Records contained in a dataset
————————

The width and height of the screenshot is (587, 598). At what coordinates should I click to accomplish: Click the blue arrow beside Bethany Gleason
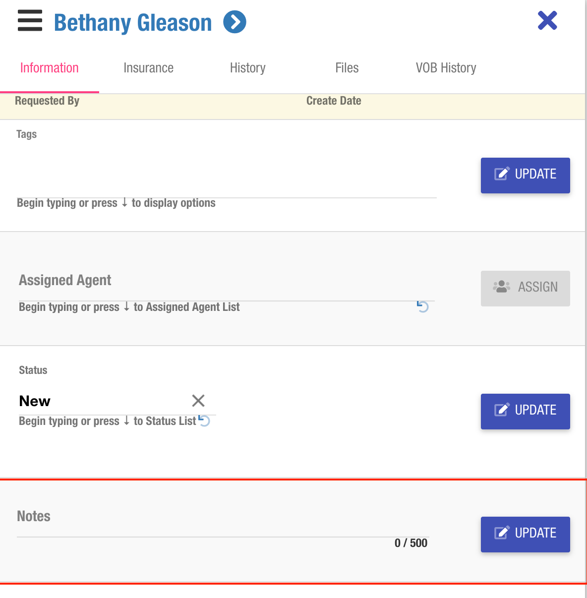(x=235, y=22)
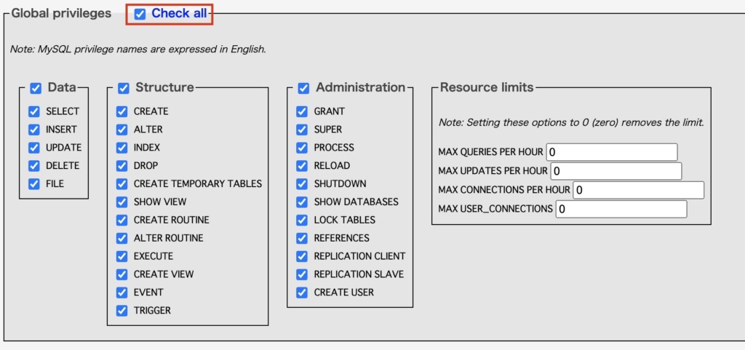The image size is (745, 350).
Task: Disable the CREATE USER privilege
Action: click(302, 293)
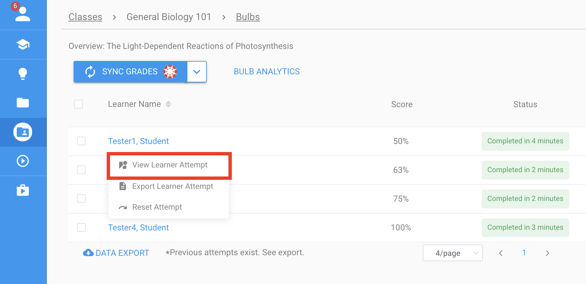Click the graduation cap classes icon
586x284 pixels.
pyautogui.click(x=23, y=44)
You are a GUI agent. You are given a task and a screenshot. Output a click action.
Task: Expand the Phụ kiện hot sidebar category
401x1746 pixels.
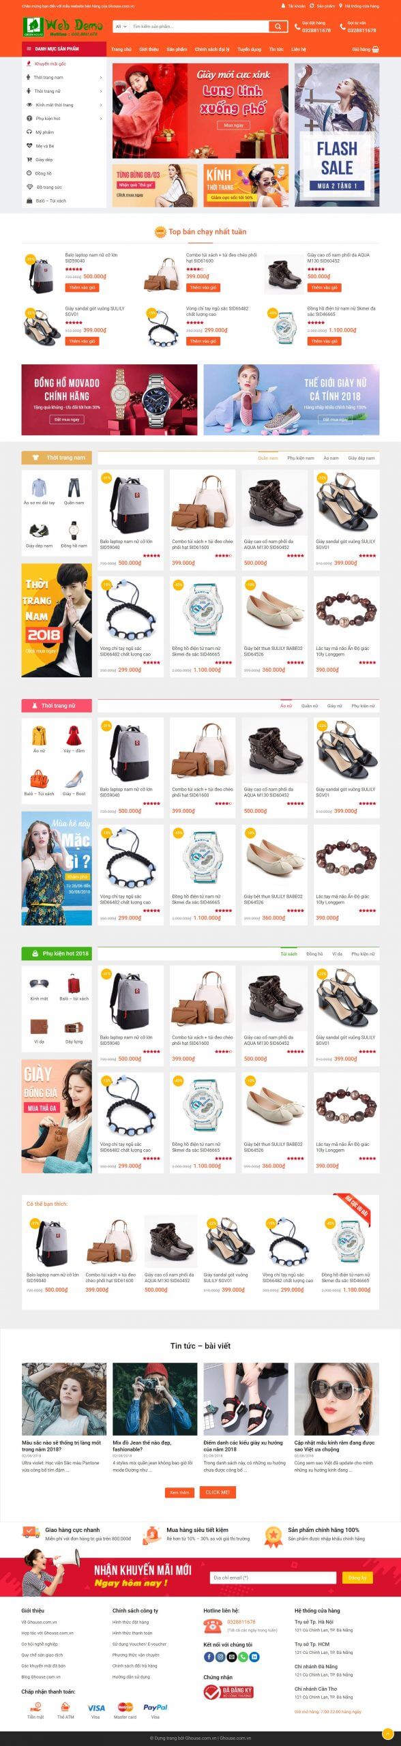[64, 119]
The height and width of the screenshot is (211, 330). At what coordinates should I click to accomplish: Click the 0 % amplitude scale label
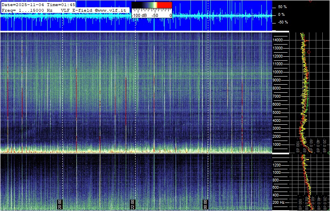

————————

◆ PROBLEM
Transcribe the records above exactly, skipping pictures.

◆ RESPONSE FOR THIS EXERCISE
The width and height of the screenshot is (587, 598). At what coordinates should I click to accomplish: Click the blue arrow beside Bethany Gleason
(x=235, y=22)
The image size is (745, 350).
Task: Disable the CREATE USER privilege
Action: click(302, 293)
Click the graduation cap classes icon
586x284 pixels.
pyautogui.click(x=23, y=44)
You are a GUI agent. You are given a task and a screenshot. Output a click action.
Task: Expand the Phụ kiện hot sidebar category
401x1746 pixels.
[64, 119]
The height and width of the screenshot is (211, 330). At what coordinates should I click to accomplish: Click the 0 % amplitude scale label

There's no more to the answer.